Economic Group Warns That Virus Could Significantly Slow Global Growth
A major multinational economic group cut its outlook for 2020 as coronavirus cases show up around the globe, suggesting that global growth could be cut in half if infections spread widely outside of China.
The Organization for Economic Cooperation and Development said that if the outbreak sweeps through the Asia-Pacific region, Europe and North America, global growth could fall to just 1.5 percent in 2020, far less than the 3 percent it projected before the virus surfaced.

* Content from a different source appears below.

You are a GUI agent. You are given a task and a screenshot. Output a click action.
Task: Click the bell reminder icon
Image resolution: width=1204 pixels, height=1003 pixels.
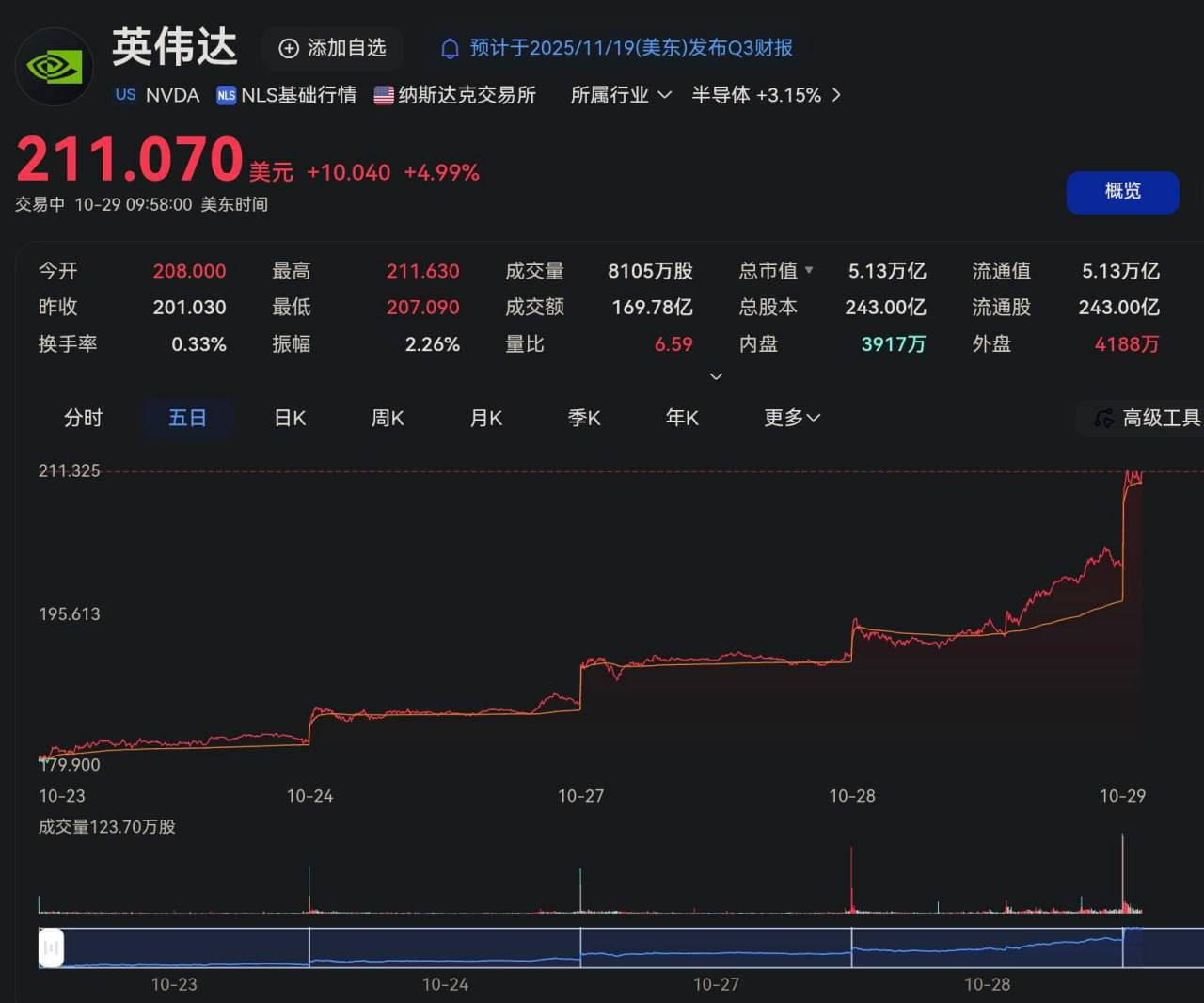[451, 48]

Even if the outbreak is mild and mostly contained outside of China — the O.E.C.D.’s expected scenario — global growth could be lowered by around half a percentage point relative to previous forecasts, according to an update the group released on Monday ominously titled, “Coronavirus: The World Economy at Risk.”
The spread of the coronavirus outside China has sent markets reeling as investors anticipate painful economic fallout. Economists across Wall Street revised their outlook for 2020 downward, with some predicting a global recession if things get bad enough.
Analysts from the O.E.C.D., a forum of 36 countries meant to foster cooperation and trade, stopped short of forecasting an all-out global downturn. But they said that if its more adverse scenario is realized, it “could push several economies into recession, including Japan and the euro area.”
The economic risks posed by the coronavirus are unpredictable. It is unclear how far and fast infections will spread, so it is also hard to guess the economic fallout from such actions as widespread quarantines and supply chain disruptions. Outbreaks in China, Japan, Iran, Italy and South Korea have already closed many factories and slowed or halted tourism. Even in the United States, which has had few cases, major companies like Twitter and Amazon have told their employees to avoid nonessential travel.
Central banks have signaled that they stand ready to act, and investors have begun looking to the Federal Reserve and its global counterparts for relief. The Fed chair, Jerome H. Powell, released a statement on Friday pledging that the central bank would “act as appropriate” to protect growth.
Even under the O.E.C.D.’s main scenario, in which the virus is quickly contained, its economists anticipate that China’s central bank and many of its global counterparts would lower interest rates by a quarter percentage point or more.
That said, the report went on, “There is limited need for further reductions in policy interest rates in the United States unless the risks of a sharper growth slowdown rise.”
Should the virus spread more widely, countries that have room to cut rates are likely to lower them by 1 percentage point on average in 2020, according to the report. But central banks in South Korea, the United Kingdom, and Australia all have limited room to lower borrowing costs, which are already low, and would hit zero in the report’s scenario.
“The increasing constraints on monetary policy suggest that a swift and sizable discretionary fiscal response would be needed in event of a scenario of this type occurring,” the O.E.C.D. said. “This reinforces the need for stronger global policy cooperation.”
Last week’s sharp drop in stock markets “adds to the persisting financial vulnerabilities from the tensions between slower growth, high corporate debt and deteriorating credit quality, including in China,” the report said. “These developments raise the risk of significant corporate stress if risk aversion intensifies from already high levels.”